Managers are increasingly stuck with a painful problem: top performers who’ve earned a promotion that simply doesn’t exist. A new Harvard Business Review piece lays out how leaders can hold onto these rising stars when there’s no seat to offer them.
The backdrop, the journal reports, is what Workplace Intelligence managing partner Dan Schawbel calls a “job-hugging job market”: employees clinging to their roles amid low mobility and few openings. That’s left ambitious directors stalled, with promotions increasingly treated as the main scoreboard for career success.
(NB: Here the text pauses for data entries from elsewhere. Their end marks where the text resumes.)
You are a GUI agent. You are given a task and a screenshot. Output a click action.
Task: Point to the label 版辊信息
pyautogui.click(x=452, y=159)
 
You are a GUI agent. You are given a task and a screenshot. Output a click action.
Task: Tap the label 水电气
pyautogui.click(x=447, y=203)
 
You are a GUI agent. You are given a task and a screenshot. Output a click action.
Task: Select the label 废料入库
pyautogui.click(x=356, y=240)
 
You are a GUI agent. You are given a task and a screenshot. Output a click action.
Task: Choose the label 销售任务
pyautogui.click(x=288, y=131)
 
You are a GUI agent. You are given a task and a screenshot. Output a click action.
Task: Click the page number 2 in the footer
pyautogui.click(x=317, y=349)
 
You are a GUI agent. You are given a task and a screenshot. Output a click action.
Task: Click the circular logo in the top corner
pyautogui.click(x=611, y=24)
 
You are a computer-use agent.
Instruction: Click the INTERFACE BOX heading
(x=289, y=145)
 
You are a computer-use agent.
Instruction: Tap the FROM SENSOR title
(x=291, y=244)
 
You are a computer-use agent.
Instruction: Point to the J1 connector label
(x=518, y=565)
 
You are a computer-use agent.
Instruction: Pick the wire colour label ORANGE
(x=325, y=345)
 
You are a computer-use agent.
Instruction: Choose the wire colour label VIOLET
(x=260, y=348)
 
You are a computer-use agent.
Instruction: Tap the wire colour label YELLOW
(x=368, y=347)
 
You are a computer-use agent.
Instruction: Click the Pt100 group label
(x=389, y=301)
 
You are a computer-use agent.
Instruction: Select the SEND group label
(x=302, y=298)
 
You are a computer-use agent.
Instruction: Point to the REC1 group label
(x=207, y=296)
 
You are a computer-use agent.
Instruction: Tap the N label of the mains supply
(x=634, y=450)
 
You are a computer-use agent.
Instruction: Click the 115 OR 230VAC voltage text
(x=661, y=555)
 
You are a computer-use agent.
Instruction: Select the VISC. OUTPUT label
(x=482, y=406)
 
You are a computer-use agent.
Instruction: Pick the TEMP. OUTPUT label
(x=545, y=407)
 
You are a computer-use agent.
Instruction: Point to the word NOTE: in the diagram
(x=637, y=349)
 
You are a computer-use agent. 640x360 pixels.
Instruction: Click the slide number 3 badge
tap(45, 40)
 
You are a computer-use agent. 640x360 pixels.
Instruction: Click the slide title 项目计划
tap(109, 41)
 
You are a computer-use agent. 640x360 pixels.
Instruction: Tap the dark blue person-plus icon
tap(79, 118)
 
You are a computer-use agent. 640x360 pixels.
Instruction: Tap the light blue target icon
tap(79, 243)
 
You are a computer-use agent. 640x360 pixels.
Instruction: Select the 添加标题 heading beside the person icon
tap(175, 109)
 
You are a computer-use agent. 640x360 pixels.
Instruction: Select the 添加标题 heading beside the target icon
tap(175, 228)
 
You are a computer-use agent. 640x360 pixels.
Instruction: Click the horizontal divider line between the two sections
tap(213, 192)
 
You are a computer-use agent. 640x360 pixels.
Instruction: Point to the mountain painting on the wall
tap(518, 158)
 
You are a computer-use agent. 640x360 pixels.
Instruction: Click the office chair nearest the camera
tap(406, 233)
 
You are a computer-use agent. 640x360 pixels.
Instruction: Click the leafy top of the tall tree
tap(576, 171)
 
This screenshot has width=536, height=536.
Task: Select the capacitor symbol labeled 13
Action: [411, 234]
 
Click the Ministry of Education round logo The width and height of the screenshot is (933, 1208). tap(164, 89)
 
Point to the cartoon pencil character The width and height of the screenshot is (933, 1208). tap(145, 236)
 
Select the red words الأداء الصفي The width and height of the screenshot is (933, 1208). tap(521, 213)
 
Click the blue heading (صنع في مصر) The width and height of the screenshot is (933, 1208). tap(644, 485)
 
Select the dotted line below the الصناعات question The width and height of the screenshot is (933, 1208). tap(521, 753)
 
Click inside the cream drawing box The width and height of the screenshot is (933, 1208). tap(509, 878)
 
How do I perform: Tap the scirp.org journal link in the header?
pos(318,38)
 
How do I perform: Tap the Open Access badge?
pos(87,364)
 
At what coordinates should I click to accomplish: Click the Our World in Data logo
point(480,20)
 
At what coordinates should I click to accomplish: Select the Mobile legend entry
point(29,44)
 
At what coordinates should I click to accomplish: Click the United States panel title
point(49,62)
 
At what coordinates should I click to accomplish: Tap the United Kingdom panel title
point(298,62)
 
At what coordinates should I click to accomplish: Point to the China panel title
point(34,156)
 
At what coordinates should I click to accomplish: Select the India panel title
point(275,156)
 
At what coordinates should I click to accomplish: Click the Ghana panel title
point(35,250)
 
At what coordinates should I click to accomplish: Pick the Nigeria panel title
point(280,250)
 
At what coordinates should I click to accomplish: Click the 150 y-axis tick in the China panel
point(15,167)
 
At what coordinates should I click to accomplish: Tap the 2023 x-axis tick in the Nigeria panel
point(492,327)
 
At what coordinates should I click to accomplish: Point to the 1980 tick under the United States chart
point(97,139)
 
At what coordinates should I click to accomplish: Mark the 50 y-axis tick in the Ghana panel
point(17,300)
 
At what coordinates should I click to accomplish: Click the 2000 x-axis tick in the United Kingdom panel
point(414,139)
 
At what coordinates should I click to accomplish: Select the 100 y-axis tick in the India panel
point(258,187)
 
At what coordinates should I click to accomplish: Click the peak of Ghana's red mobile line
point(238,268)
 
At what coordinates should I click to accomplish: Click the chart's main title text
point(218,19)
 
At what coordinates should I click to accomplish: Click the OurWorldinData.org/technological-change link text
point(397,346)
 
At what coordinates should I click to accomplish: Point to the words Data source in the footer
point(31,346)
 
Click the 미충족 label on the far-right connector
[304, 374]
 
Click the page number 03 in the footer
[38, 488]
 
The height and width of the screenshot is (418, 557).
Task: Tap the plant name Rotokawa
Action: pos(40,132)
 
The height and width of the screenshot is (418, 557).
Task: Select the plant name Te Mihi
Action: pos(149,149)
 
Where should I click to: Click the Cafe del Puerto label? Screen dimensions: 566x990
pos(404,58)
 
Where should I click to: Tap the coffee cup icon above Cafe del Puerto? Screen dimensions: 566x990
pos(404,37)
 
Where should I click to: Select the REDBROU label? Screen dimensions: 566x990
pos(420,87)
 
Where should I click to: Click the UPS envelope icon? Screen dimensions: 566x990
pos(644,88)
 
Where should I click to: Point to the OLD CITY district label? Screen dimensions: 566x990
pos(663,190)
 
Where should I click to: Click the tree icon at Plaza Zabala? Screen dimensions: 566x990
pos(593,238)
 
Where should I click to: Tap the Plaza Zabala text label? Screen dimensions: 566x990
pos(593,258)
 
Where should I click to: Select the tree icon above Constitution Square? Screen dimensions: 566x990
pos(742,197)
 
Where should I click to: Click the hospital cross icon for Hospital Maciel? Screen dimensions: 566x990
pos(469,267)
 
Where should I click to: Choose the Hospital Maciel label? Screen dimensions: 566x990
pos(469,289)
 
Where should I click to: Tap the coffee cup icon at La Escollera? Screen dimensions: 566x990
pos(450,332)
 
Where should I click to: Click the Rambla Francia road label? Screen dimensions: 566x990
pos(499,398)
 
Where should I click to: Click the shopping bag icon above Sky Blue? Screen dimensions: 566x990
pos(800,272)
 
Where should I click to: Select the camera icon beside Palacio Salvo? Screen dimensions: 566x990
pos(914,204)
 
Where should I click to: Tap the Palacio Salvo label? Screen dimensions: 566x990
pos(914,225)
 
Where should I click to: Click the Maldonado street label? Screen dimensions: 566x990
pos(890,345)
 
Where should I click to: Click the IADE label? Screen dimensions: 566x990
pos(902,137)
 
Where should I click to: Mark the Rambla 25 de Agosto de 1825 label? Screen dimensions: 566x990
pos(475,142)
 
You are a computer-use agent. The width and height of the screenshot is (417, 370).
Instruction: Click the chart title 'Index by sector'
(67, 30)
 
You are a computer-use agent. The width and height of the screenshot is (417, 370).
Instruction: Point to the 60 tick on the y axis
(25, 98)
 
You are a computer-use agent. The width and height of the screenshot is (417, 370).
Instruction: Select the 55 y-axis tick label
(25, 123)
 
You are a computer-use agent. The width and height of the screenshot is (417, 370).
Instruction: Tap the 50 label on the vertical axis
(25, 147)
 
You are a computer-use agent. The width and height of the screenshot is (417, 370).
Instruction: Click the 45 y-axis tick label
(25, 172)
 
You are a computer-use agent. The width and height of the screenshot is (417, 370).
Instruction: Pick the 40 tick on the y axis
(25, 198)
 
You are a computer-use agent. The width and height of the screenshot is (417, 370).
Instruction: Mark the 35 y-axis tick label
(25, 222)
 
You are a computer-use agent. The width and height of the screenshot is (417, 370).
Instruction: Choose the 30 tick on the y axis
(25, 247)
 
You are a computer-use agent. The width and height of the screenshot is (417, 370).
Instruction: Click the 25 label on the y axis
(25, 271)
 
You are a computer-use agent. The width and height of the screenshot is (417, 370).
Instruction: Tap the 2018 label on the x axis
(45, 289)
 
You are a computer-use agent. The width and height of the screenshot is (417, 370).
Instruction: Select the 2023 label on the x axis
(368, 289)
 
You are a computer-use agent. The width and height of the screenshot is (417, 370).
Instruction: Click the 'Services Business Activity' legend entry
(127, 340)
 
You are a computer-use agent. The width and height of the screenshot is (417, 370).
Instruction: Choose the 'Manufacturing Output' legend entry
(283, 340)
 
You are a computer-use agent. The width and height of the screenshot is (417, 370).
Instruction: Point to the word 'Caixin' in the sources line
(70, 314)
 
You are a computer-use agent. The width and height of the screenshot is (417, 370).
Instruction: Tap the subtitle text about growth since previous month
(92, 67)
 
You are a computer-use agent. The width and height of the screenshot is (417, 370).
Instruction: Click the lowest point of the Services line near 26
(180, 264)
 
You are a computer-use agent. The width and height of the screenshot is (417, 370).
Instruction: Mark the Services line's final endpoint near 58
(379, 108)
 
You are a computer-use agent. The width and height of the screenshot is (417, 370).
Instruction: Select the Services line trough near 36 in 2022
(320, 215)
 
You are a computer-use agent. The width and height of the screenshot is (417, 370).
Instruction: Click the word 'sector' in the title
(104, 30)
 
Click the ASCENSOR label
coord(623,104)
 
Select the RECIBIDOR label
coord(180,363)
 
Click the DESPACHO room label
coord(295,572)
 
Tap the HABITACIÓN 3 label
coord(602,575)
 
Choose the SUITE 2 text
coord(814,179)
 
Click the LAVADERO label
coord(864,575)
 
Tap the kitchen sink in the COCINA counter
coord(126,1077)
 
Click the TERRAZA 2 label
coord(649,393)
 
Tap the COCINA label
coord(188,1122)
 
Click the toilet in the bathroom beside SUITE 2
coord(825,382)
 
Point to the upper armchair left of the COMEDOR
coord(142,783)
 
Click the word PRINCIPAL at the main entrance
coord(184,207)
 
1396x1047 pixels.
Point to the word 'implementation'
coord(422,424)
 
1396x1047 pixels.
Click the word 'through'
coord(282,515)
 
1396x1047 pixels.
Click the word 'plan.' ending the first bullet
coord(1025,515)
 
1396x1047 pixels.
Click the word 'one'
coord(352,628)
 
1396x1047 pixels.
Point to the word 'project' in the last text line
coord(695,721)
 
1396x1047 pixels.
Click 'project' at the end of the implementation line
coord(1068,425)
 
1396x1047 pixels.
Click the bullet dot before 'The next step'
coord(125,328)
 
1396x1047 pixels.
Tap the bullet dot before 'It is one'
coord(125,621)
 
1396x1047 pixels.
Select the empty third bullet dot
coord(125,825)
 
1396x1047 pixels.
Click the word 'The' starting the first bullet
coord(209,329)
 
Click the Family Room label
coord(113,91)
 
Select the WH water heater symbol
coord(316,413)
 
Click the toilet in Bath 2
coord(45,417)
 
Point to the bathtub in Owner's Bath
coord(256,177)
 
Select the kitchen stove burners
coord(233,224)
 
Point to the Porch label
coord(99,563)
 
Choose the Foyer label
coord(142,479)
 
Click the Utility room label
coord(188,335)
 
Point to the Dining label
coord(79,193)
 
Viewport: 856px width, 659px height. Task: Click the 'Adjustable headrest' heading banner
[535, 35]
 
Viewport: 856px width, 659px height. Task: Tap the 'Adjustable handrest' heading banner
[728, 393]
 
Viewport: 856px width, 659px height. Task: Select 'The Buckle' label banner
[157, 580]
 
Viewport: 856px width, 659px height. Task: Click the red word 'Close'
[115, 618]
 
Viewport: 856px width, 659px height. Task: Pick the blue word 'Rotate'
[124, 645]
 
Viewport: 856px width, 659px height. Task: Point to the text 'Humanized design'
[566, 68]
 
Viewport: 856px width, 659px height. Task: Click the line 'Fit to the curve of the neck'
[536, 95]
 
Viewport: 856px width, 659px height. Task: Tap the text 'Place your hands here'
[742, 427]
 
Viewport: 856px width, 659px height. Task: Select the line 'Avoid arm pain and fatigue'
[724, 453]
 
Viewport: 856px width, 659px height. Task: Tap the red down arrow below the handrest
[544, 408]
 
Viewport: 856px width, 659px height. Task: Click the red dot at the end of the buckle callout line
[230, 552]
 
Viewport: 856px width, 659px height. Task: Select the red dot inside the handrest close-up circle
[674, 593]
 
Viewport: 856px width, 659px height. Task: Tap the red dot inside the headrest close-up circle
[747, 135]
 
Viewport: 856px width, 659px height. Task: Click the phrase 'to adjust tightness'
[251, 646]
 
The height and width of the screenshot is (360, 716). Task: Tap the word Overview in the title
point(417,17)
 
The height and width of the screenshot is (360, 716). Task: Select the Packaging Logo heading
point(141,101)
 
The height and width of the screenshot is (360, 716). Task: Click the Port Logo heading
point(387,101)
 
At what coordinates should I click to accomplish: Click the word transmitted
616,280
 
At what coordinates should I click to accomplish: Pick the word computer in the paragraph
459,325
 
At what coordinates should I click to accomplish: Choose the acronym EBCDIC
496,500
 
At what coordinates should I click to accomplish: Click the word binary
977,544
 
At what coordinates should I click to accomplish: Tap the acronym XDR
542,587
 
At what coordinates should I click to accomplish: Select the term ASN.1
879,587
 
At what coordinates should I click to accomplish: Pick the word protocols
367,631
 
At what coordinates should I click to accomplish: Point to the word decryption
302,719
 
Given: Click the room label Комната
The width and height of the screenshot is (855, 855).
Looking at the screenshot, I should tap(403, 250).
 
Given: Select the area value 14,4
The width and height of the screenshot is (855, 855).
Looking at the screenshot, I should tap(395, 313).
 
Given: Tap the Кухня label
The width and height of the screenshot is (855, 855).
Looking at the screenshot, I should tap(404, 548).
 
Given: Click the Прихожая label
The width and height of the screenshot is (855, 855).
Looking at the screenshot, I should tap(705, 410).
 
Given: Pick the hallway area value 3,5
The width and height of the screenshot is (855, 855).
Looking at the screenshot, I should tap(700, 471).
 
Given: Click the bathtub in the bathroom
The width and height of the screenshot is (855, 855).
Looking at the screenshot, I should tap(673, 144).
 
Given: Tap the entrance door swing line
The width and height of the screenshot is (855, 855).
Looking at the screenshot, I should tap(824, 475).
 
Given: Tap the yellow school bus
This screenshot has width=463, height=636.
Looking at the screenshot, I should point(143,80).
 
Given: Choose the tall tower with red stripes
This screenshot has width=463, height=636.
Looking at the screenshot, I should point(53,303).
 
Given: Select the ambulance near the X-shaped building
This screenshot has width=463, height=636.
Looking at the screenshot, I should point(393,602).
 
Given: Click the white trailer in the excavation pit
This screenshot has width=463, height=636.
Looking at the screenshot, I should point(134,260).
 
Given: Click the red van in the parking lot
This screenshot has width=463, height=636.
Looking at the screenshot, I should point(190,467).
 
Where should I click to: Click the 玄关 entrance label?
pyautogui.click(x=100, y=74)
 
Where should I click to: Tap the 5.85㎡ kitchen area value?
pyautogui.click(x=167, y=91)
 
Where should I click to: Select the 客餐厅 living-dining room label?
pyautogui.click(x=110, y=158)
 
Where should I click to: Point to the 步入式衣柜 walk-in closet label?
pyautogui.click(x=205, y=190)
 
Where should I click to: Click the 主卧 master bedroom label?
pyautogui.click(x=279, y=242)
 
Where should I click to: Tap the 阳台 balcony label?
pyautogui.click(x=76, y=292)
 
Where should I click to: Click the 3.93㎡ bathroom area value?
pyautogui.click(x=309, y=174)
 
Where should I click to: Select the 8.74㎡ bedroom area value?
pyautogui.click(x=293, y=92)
Harvard Business Review‘s prescription starts with candor. Leaders should tell the employee plainly that no promotion is coming, then back it up with data showing senior-level turnover has slowed. The goal, per organizational psychologist Anthony Klotz of University College London, is to move the conversation from “that’s unfair” to “that makes sense” by framing the freeze as an external constraint, not a performance judgment.
Next, the publication reports, listen before pitching solutions—let the person vent, then ask what challenges energize them. From there, leaders should decouple career growth from the org chart, offering stretch assignments that broaden scope, raise visibility with executives, and widen influence through added responsibility.
The publication also presses managers to open the pocketbook, lobbying HR to broaden mid-tier pay bands and fighting for raises or title tweaks to reward the extra load.